Clark Kristopher, Langeslag Michiel, Figdor Carl G, van Leeuwen Frank N
Department of Tumor Immunology, Nijmegen Centre for Molecular Life Sciences, Radboud University Nijmegen Medical Centre, PO Box 9101, 6500 HB Nijmegen, The Netherlands.
Trends Cell Biol. 2007 Apr;17(4):178-86. doi: 10.1016/j.tcb.2007.02.002. Epub 2007 Feb 21.
Adherent cells respond to mechanical properties of the surrounding extracellular matrix. Mechanical forces, sensed at specialized cell-matrix adhesion sites, promote actomyosin-based contraction within the cell. By manipulating matrix rigidity and adhesion strength, new roles for actomyosin contractility in the regulation of basic cellular functions, including cell proliferation, migration and stem cell differentiation, have recently been discovered. These investigations demonstrate that a balance of forces between cell adhesion on the outside and myosin II-based contractility on the inside of the cell controls many aspects of cell behavior. Disturbing this balance contributes to the pathogenesis of various human diseases. Therefore, elaborate signaling networks have evolved that modulate myosin II activity to maintain tensional homeostasis.
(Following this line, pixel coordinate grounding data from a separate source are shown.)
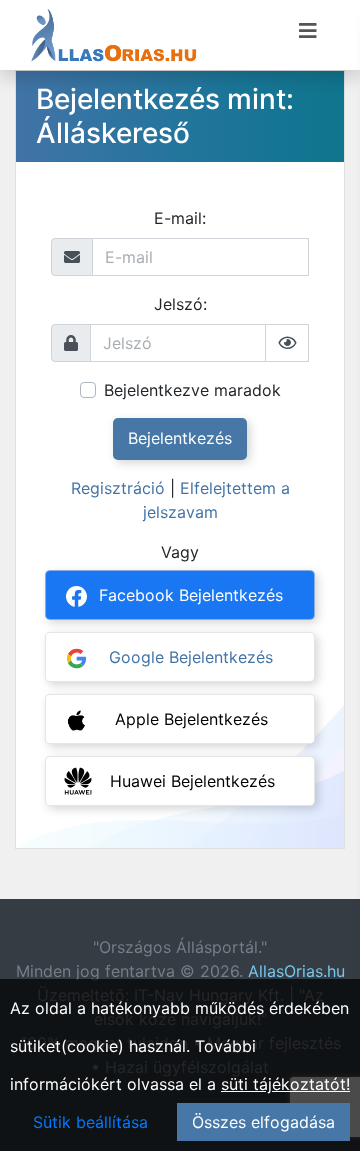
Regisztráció (118, 488)
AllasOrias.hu (296, 971)
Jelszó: (180, 304)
These include signaling pathways that regulate myosin light chain phosphorylation as well as myosin II heavy chain interactions.
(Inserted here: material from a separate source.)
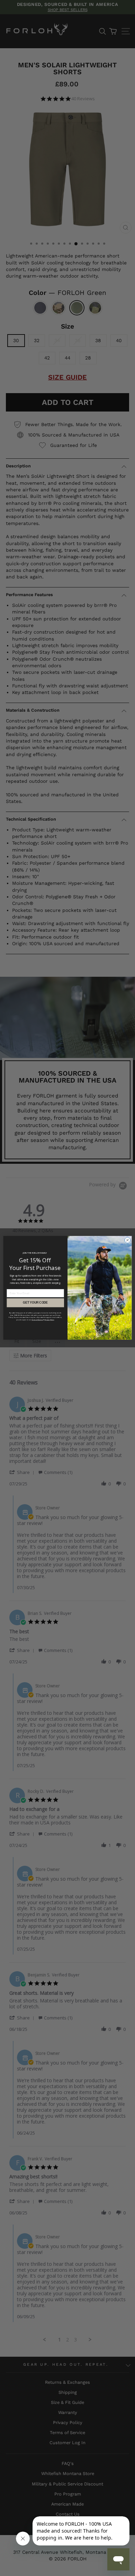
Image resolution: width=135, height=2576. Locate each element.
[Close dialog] (127, 1240)
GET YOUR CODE (35, 1303)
贴壁细胞对周围细胞外基质的力学特性作出反应。在特殊的细胞-基质粘附位点感知到的机械力会促进细胞内基于肌动球蛋白的收缩。通过操纵基质硬度和粘附强度,最近发现了肌动球蛋白收缩性在调节包括细胞增殖、迁移和干细胞分化在内的基本细胞功能中的新作用。这些研究表明,细胞外部的粘附力与细胞内部基于肌球蛋白II的收缩力之间的平衡控制着细胞行为的许多方面。打破这种平衡会导致各种人类疾病的发病机制。因此,已经进化出了复杂的信号网络来调节肌球蛋白II的活性以维持张力稳态。这些包括调节肌球蛋白轻链磷酸化以及肌球蛋白II重链相互作用的信号通路。